Affordable affluence refers to a cultural phenomenon where consumers use accessible luxury goods and lifestyles to project status and align themselves with a higher social class, without requiring substantial wealth. This concept is embodied by brands such as Aritzia and Erewhon, which position themselves as offering high-end, trendy, or health-conscious products that are relatively accessible to the average consumer.

A related concept is quiet luxury, where the ultra-wealthy signal wealth through subtle means. Quiet luxury emphasizes the widening gap between the ultra-wealthy and the general public, whereas accessible affluence provides a way for the general public to indulge in the lifestyle of the ultra-wealthy.

== Origin of the term ==
An early use of the phrase in this context in a 2023 article in The Cut called "Meet the People Working 3 Jobs to Afford Erewhon." One of the interviewees used Erewhon as an archetype of affordable affluence. It was described as “a way for regular people to position themselves adjacent to the upper class.”

== Background and description ==
The phenomenon arises due to an individual's desire to showcase status. For years, companies have strategized how to target the average consumers by providing a product that signals an elevated social status. For instance, Aritzia partnered with celebrities and micro-influencers to make it an aspirational brand at an affordable cost. Erewhon similarly has allowed middle class consumers to subtly signal a higher degree of perceived wealth by purchasing higher priced, but still attainable items. It has allowed middle-class individuals to feel as though they are part of an exclusive culture.

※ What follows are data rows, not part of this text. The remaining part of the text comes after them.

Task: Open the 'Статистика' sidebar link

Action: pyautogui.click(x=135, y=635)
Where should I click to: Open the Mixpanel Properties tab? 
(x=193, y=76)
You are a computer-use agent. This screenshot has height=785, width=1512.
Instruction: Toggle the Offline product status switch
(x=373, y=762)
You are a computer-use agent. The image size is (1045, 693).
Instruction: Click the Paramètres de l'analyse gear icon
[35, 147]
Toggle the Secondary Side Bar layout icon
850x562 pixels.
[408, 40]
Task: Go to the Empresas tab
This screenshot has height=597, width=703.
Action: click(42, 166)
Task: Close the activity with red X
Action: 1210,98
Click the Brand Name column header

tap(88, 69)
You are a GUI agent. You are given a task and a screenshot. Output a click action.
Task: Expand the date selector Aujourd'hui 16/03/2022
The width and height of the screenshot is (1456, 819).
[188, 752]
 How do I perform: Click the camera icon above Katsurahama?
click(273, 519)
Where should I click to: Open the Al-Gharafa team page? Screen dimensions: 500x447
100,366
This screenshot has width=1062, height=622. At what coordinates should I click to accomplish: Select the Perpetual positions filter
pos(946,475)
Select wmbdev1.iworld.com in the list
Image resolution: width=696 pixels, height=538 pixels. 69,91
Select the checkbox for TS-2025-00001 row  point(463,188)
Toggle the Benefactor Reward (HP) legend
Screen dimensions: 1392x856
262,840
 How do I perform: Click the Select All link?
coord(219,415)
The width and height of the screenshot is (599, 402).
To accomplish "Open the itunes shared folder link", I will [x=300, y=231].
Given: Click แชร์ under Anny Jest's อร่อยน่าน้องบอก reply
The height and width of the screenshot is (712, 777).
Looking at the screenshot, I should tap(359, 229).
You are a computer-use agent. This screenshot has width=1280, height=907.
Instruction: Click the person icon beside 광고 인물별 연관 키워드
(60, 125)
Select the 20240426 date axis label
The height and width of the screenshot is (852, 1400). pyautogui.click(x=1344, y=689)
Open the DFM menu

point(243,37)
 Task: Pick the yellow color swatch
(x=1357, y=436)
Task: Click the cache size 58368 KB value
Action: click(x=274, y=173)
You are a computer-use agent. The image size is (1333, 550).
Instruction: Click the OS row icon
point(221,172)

This phenomenon has been seen particularly with Gen Z and Millennials in the setting of financial hardships in the 2020s. Affordable affluence is an example of the lipstick effect. Because traditional status symbols such as expensive cars became relatively more unattainable, posting clips on social media that showcase affordable affluence become an alternative status symbol. Particularly with food, the perception has evolved from a necessity to a luxury. A McKinsey & Company report demonstrated that these generations place a higher importance on groceries than restaurants, travel, and beauty/fashion.